### Required action
Reproduce exactly, and only, the lines below from the one containing "Viewport: 980px width, 379px height." through the one containing "This screenshot has width=644, height=325.".

+ + + + +

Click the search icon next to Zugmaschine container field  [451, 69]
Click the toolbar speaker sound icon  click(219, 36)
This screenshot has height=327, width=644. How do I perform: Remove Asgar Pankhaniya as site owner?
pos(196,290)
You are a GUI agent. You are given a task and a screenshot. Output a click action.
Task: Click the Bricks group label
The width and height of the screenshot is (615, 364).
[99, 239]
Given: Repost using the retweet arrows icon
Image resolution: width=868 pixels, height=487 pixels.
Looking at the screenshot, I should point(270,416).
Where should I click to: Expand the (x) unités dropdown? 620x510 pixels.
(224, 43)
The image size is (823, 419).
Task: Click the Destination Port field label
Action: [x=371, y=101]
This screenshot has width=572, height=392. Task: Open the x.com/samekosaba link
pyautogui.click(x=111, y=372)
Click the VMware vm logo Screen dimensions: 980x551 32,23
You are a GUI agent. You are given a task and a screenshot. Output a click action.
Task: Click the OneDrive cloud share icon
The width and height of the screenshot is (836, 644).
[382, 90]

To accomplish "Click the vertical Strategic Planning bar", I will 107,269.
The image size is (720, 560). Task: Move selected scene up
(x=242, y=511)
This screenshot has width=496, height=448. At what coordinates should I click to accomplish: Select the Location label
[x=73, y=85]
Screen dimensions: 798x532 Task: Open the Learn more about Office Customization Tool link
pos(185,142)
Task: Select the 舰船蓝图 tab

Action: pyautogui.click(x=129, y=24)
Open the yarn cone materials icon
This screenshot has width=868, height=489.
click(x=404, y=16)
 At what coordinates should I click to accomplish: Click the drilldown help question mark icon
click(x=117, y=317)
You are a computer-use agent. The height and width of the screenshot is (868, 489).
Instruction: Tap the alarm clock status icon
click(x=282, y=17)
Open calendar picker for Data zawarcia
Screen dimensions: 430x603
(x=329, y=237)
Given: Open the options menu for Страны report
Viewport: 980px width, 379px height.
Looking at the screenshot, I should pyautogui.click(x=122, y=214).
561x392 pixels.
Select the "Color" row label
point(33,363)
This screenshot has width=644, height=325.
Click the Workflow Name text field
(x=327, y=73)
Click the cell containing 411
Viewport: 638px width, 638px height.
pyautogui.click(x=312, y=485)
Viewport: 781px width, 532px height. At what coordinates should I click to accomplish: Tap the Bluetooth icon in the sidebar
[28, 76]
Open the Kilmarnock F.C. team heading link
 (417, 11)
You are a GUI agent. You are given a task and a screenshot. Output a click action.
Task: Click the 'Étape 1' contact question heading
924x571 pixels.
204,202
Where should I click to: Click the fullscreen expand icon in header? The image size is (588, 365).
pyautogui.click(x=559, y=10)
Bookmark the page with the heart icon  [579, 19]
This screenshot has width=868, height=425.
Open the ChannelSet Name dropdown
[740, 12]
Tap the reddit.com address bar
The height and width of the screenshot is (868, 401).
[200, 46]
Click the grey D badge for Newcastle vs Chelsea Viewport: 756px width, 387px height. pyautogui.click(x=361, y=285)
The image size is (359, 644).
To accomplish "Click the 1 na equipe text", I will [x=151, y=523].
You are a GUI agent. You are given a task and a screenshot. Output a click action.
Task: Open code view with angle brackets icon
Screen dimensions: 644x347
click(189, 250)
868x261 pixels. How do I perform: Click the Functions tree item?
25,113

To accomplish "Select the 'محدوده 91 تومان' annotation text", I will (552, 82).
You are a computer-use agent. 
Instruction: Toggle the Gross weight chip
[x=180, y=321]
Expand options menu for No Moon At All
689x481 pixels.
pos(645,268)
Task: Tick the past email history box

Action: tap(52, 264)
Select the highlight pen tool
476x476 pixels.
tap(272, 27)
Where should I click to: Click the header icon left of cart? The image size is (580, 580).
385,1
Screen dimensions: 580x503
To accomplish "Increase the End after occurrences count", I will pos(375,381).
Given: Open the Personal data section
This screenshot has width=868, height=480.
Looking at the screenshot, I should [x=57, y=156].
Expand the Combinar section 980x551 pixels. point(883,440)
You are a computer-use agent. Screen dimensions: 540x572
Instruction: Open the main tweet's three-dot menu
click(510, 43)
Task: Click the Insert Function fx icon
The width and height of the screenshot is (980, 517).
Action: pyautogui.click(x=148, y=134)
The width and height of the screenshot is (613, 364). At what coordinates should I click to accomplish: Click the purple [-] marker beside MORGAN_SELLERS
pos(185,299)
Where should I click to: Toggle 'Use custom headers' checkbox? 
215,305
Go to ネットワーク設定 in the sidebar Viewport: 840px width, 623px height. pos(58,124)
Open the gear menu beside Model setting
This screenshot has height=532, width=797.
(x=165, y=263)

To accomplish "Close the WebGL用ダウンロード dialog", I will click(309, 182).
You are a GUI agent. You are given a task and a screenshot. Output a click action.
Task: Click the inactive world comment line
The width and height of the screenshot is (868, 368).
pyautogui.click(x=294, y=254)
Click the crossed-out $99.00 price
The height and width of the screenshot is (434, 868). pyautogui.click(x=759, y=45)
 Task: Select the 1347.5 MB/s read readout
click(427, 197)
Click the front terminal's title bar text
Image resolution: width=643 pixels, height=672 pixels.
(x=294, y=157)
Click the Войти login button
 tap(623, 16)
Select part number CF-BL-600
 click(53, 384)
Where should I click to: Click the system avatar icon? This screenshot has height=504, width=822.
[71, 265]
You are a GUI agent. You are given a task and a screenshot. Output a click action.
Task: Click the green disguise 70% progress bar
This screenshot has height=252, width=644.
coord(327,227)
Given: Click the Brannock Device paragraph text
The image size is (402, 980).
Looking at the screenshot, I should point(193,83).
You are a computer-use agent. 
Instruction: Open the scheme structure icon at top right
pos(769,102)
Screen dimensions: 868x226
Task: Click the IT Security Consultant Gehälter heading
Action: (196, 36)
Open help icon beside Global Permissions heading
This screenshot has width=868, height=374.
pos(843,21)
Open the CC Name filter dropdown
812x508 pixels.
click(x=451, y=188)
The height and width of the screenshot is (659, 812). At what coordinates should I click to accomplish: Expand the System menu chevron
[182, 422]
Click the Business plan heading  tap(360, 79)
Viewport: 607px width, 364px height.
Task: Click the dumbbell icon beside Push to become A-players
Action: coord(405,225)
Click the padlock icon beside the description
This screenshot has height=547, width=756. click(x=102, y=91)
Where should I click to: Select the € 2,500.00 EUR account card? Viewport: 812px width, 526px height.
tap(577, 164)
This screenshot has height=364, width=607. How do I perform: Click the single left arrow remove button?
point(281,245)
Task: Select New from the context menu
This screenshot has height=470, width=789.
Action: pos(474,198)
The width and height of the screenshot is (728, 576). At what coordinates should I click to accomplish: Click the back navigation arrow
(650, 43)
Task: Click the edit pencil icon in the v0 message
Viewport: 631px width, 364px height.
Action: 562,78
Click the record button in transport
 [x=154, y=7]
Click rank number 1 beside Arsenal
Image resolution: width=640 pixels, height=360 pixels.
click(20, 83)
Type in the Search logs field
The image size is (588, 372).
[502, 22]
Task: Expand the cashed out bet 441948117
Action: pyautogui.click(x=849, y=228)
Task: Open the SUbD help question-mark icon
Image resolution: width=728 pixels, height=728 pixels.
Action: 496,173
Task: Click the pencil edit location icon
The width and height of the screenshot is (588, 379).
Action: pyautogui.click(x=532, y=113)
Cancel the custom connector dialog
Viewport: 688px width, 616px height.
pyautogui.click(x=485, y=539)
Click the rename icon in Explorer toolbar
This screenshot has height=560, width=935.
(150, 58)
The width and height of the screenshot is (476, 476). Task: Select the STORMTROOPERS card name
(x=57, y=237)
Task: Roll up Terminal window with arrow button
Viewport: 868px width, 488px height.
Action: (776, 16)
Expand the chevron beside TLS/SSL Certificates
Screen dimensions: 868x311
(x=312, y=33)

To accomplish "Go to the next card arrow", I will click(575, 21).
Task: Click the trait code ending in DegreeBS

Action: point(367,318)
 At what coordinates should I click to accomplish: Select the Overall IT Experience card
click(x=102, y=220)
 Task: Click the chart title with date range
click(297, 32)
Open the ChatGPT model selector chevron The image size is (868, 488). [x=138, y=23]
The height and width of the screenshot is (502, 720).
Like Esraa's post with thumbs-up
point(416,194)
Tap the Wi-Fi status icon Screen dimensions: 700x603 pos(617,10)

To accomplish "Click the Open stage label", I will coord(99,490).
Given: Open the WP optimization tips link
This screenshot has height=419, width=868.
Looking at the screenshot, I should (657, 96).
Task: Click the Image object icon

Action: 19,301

+ + + + +

### Expected output
Viewport: 980px width, 379px height.
Looking at the screenshot, I should pyautogui.click(x=122, y=214).
561x392 pixels.
Select the "Color" row label
point(33,363)
This screenshot has width=644, height=325.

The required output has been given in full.